_Exercise_:
The lines to copy are those in the records below that hold the word "title".

_Stored dataset items_:
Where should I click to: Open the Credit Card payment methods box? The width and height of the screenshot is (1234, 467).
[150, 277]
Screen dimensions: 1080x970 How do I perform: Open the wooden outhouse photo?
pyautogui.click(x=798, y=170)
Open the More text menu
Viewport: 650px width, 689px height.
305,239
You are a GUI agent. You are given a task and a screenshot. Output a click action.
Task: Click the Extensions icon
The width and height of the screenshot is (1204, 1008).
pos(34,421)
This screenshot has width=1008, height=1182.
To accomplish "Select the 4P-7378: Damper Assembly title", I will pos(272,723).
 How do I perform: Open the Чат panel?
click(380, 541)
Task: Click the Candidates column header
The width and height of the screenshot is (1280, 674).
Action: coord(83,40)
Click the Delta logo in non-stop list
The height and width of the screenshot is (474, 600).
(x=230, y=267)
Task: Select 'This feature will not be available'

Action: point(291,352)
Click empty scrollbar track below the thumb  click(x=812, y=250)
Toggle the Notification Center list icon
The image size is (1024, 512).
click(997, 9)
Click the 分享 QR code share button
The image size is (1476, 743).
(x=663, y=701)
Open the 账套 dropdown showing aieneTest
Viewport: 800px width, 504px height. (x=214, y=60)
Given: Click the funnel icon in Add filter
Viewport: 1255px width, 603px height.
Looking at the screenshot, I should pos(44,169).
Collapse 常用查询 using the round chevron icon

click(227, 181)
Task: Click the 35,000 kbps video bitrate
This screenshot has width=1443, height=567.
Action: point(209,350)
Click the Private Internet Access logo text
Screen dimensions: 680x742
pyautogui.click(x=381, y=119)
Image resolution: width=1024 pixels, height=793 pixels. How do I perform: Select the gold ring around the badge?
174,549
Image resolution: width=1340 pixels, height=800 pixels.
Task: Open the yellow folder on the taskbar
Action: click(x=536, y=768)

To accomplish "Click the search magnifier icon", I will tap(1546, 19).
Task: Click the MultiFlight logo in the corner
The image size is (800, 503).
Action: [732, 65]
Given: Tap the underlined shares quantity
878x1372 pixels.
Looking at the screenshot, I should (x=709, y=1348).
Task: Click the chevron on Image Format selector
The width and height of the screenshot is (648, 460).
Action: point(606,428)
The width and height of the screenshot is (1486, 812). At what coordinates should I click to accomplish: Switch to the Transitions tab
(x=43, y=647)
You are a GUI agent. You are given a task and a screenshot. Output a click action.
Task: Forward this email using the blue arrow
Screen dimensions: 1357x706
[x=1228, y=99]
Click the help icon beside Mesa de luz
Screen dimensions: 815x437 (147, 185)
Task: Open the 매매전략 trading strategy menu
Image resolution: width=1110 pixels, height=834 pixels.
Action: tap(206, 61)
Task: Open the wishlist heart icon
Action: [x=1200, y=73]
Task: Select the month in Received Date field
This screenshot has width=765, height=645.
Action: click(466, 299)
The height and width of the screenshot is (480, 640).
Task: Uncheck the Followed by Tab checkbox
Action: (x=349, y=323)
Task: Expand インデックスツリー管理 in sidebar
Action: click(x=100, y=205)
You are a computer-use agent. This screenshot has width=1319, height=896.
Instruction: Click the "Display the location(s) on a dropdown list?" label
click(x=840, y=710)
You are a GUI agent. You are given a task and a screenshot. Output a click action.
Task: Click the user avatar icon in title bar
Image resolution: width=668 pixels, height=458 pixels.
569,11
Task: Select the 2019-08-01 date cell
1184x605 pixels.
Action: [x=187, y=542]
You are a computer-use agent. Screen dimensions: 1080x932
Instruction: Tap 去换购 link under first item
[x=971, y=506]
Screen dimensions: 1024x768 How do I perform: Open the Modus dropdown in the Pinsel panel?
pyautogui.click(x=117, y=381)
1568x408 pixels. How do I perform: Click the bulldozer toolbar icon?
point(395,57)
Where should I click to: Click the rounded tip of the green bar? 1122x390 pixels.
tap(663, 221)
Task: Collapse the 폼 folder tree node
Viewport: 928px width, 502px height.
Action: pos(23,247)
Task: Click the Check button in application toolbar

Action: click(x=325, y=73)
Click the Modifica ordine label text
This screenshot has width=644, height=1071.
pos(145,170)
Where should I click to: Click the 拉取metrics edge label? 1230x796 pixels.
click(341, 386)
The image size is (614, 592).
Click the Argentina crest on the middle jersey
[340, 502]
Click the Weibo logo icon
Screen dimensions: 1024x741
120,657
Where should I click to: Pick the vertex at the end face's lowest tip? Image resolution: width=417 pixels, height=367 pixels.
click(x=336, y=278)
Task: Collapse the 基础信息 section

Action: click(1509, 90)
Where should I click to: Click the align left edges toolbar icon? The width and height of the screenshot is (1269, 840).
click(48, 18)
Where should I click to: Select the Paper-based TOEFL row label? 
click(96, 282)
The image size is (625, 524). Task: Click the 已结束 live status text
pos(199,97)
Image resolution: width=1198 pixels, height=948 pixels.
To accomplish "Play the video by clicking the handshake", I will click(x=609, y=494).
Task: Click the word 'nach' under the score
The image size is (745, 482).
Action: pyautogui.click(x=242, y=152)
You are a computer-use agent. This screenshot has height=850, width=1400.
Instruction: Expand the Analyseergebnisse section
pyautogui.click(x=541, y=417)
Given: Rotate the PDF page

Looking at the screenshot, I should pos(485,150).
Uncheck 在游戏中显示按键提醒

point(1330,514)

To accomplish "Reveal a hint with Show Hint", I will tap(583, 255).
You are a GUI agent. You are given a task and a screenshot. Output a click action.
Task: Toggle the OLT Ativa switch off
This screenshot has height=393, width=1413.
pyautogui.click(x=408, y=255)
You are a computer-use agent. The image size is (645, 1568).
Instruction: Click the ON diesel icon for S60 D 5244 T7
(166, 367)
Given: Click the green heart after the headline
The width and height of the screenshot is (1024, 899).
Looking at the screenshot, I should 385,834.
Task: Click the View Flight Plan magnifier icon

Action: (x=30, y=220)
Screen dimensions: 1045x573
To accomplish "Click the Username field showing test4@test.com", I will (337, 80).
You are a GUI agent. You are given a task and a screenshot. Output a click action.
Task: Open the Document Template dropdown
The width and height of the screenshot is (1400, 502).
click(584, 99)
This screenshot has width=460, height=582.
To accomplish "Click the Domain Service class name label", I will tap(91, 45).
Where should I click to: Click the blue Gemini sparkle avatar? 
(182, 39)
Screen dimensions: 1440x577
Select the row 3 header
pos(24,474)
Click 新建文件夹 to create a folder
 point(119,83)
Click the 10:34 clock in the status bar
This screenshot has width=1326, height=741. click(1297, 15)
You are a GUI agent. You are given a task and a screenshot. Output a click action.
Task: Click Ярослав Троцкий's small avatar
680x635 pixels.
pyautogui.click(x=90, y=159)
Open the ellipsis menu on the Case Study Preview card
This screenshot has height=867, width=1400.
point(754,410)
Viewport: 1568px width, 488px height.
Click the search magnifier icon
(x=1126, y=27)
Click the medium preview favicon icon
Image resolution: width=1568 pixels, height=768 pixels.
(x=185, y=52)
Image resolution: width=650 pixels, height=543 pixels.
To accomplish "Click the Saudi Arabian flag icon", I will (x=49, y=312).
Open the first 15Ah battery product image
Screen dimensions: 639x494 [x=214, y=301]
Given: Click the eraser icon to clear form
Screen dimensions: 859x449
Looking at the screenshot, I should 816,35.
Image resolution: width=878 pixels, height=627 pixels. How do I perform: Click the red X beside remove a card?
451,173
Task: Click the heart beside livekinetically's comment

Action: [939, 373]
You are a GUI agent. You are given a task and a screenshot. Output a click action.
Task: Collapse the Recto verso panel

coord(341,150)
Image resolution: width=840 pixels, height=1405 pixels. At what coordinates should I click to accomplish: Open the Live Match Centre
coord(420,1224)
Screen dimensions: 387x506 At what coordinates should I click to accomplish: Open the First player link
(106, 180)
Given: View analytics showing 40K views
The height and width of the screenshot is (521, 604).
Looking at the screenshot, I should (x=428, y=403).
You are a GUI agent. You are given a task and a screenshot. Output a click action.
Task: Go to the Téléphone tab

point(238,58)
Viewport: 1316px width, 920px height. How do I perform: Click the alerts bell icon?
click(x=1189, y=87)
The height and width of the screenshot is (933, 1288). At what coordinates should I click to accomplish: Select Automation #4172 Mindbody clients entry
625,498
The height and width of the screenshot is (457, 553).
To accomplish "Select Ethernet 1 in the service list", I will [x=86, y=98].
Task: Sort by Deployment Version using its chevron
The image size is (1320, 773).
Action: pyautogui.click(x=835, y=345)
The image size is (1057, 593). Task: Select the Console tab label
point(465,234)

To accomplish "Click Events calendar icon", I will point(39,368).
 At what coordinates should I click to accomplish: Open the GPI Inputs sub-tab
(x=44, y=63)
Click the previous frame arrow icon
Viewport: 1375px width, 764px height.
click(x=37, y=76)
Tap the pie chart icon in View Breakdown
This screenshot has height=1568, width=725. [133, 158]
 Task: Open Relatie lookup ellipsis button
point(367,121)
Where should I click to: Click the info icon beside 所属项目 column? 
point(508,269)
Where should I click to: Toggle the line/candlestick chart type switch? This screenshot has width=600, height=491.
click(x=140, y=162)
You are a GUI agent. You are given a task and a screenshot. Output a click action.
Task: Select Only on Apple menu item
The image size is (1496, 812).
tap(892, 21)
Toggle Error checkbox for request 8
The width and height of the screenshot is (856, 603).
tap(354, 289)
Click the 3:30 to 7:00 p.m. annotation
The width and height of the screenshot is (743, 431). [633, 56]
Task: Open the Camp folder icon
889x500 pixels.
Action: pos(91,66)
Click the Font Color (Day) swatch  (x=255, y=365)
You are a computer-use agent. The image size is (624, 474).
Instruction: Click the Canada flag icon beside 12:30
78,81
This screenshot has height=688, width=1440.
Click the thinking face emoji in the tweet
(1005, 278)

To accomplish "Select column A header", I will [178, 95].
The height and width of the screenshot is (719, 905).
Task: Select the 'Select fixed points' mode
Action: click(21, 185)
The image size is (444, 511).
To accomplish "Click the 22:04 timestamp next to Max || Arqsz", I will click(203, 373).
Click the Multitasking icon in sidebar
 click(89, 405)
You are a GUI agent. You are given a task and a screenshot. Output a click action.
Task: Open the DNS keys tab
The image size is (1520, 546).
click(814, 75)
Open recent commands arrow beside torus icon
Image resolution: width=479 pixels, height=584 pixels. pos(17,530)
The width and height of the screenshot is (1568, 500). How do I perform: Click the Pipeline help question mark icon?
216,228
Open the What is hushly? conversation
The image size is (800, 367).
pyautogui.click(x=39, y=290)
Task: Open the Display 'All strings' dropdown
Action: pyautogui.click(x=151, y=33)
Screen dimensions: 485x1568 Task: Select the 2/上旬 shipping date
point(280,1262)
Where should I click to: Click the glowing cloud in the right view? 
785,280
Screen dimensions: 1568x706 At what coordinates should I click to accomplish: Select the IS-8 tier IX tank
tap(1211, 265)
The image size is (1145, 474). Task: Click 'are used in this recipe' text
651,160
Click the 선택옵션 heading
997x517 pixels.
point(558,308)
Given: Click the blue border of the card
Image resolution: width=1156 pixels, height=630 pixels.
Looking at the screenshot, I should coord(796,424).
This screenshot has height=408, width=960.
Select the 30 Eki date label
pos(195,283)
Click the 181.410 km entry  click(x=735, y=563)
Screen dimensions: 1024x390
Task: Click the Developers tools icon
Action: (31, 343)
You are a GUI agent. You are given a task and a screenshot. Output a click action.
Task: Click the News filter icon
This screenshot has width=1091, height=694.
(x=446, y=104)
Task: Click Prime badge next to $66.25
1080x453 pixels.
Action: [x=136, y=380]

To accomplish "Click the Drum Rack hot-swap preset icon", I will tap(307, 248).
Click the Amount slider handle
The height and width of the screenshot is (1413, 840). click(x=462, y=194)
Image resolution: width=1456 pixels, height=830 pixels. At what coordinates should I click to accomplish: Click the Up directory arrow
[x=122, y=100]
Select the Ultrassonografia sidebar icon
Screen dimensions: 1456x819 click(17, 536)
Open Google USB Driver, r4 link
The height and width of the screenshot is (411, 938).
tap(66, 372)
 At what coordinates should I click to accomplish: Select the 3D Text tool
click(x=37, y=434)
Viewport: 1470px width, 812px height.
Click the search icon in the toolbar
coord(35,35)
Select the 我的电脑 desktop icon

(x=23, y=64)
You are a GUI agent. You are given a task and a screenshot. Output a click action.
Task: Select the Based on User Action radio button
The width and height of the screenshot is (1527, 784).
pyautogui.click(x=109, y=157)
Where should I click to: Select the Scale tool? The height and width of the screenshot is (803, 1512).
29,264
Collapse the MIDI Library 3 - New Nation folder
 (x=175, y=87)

_Problem solution_:
To accomplish "Select the 4P-7378: Damper Assembly title", I will pos(272,723).
Task: Click the user avatar icon in title bar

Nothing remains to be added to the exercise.